[Collected data entries]
══════
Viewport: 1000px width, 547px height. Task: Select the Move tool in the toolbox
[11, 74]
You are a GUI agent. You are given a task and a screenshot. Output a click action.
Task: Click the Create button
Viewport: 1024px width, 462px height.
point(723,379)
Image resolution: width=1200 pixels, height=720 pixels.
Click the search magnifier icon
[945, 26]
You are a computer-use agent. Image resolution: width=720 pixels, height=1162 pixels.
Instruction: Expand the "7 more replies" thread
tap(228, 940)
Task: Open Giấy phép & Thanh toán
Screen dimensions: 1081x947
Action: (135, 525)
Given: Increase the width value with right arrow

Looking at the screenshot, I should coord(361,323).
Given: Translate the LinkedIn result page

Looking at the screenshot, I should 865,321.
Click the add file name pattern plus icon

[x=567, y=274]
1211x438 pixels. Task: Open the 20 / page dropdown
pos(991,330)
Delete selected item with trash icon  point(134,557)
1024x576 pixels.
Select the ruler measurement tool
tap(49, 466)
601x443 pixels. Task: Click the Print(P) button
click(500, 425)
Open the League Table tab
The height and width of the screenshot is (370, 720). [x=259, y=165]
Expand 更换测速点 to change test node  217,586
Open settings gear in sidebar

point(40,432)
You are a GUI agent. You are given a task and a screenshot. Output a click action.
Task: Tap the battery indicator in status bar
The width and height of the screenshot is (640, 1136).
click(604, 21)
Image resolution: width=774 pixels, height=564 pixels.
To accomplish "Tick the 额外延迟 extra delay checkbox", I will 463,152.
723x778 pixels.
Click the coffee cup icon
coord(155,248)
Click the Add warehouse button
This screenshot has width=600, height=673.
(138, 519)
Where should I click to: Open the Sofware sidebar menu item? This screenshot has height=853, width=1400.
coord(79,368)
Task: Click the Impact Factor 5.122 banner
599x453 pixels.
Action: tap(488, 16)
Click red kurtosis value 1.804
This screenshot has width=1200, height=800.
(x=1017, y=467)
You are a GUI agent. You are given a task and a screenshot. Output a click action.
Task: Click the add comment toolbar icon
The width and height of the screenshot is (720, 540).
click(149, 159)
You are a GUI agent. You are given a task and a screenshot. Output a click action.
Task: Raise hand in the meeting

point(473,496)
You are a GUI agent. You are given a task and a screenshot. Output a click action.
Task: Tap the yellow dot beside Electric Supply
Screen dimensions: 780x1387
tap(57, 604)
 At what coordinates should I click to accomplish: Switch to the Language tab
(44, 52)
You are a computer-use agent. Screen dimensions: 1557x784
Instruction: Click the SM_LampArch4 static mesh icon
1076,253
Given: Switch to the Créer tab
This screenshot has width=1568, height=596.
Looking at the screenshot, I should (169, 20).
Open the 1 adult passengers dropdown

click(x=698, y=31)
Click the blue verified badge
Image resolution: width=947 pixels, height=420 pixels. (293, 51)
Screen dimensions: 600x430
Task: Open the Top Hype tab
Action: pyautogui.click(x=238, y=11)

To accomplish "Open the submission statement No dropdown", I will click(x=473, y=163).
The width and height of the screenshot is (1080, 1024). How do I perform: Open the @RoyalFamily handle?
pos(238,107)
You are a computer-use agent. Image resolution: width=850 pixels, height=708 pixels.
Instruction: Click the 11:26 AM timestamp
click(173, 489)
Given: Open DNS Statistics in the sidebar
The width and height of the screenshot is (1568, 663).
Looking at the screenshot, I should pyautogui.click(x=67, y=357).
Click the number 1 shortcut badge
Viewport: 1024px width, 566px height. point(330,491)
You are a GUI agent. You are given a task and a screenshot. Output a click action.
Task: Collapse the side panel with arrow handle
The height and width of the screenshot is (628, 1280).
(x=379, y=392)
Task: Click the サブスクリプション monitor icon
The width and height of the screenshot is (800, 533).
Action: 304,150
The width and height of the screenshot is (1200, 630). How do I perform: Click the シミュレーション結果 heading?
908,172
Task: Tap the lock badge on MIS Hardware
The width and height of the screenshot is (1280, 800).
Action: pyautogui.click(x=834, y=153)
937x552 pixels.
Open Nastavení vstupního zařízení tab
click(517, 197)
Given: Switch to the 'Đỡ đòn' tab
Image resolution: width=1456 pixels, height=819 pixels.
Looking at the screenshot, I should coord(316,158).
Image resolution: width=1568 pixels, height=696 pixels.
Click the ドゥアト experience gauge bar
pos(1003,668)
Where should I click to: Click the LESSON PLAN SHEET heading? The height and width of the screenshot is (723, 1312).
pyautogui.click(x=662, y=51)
══════
### Instructions to follow
Your answer should hold every line of the entries that contains the string "will".

### Written solution
To accomplish "Tick the 额外延迟 extra delay checkbox", I will 463,152.
To accomplish "Open the submission statement No dropdown", I will click(x=473, y=163).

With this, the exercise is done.